Student Posts

I think this is an elegant way of displaying connections between a huge dataset.  To explain, this is a haplotype map that has SNPs (single nucleotide polymorphism) at the top (where it is feathered). They then study the genes of a population to determine the probability that SNPs occur together (called linkage disequilibrium. If you take two white squares at the top, and then draw lines parallel to the triangle to get an intersection, you get a square that represents that probability. A higher probability (closer to 1) is colored red. A probability that approaches random (.5) is white, with blue being slightly better than random and light red being between red and blue.

This means that triangles of mostly red, which are marked off in these plots, are those SNPs which are more likely to be passed on together during chromosome crossover. In the Caucasian sample, there are many more of these than in the Yoruba sample, which implies that any mutation that added something new to the gene pool happened more recently for Caucasians than Yoruba, as more crossovers (more generations) means less linkage disequilibrium.

These graphs are specifically of chromosome 8p23.1 and is for a 100kb region.

HapMap

The intended audience are those with an understanding of biology and the human genome. It allows you to see, at a glance, genes or SNPs which are connected. This encodes probability to color, and uses position as a way of filling in the matrix connecting two values. The positions along the top of the triangle is mapped to position in the chromosome itself. I think it is good because you can clearly see the connections between different SNPs and regions with are likely to stick together during the recombination required to create gametes. It also is simple to glance between different HapMaps of the same chromosome in different populations and see which has had the most recent mutation (and therefore less time to be more random in the population).

The Good

February 10, 2010

in Critiques,Student Posts

The Cost of Care

http://blogs.ngm.com/blog_central/2009/12/the-cost-of-care.html

This visualization compares cost of healthcare per person to average life expectancy for various developed countries. This text is included on article linking to the actual image:

“The United States spends more on medical care per person than any country, yet life expectancy is shorter than in most other developed nations and many developing ones. Lack of health insurance is a factor in life span and contributes to an estimated 45,000 deaths a year. Why the high cost? The U.S. has a fee-for-service system—paying medical providers piecemeal for appointments, surgery, and the like. That can lead to unneeded treatment that doesn’t reliably improve a patient’s health. Says Gerard Anderson, a professor at Johns Hopkins Bloomberg School of Public Health who studies health insurance worldwide, “More care does not necessarily mean better care.”  —Michelle Andrews

This visualization encodes four dimensions of data in the following ways:

–       Cost of healthcare per person- y position

–       Average life expectancy- y position

–       Average number of doctor’s visits per person- line thickness

–       Type of coverage (universal or otherwise)- hue

What Munzner might say:

Cost and life expectancy clearly fall into the quantitative data category, and are encoded using position, the strongest visual channel for their data type.

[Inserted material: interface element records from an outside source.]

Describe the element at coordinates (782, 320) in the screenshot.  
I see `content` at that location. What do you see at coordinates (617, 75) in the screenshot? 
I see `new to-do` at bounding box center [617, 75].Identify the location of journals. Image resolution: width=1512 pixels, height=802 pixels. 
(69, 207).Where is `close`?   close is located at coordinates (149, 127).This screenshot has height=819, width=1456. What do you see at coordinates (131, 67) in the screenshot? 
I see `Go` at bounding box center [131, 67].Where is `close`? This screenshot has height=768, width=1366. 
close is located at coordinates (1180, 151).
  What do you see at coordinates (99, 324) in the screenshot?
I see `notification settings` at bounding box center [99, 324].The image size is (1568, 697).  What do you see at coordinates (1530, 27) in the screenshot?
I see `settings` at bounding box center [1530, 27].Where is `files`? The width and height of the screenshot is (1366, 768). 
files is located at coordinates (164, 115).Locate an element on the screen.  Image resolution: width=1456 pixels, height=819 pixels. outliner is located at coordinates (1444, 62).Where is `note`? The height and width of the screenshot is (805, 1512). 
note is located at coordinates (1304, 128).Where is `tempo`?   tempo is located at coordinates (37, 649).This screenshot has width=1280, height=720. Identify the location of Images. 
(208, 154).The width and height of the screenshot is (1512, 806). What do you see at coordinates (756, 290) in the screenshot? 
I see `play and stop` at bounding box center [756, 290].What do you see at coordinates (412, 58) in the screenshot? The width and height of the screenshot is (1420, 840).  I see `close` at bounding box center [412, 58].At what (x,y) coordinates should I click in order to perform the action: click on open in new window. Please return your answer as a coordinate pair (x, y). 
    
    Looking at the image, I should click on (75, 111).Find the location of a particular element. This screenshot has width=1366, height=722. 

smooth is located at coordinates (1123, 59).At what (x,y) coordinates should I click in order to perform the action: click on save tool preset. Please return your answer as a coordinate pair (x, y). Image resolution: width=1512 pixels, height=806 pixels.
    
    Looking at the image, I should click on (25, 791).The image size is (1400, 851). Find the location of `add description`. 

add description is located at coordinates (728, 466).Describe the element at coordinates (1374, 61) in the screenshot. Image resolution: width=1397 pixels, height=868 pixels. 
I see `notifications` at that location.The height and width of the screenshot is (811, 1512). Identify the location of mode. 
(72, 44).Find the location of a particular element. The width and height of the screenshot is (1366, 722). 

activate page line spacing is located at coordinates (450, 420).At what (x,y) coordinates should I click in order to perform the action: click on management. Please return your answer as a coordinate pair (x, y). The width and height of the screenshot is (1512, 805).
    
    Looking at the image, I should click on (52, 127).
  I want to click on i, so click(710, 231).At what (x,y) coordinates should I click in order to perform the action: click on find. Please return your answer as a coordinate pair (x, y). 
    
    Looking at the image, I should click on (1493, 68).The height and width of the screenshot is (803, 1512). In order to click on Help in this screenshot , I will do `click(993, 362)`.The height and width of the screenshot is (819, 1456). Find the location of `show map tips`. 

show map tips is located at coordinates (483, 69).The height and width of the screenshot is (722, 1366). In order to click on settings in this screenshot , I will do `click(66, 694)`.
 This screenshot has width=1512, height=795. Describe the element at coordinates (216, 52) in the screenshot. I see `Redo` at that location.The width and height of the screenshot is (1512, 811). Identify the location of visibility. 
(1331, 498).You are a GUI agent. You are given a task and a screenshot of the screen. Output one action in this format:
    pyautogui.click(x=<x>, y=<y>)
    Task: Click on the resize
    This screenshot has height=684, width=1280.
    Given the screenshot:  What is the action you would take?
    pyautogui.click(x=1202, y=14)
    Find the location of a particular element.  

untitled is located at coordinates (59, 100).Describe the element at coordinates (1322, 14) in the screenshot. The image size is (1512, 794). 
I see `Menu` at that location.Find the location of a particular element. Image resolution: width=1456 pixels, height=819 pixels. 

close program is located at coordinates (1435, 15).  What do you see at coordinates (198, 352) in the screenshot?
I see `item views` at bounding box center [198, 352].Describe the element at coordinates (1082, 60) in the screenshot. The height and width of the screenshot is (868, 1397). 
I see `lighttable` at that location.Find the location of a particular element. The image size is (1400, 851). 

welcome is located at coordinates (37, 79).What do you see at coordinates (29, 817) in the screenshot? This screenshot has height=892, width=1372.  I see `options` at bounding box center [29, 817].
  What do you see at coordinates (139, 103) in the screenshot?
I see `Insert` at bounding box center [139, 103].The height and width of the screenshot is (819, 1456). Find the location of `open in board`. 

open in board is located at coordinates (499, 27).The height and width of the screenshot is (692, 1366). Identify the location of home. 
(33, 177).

Type of coverage is categorical, and is encoded using hue, the second strongest visual channel for its data type (after position, which has already been used).  All the visual channels are seperable, and code these four dimensions without confusion. Also, cost and life expectancy are connected by lines, so their relationship is encoded using line slope. Clearly and explicitly relating this data makes the US pop out as the country with the steepest downward slope.

What Tufte might say:

First, this graphic is well documented. The creator, his position, the data source, the year the data was collected, the fact that some countries aren’t shown, and the scales for all the numeric data are all clearly written on the image. The lines connecting cost and life expectancy facilitate clear comparisons of all the data.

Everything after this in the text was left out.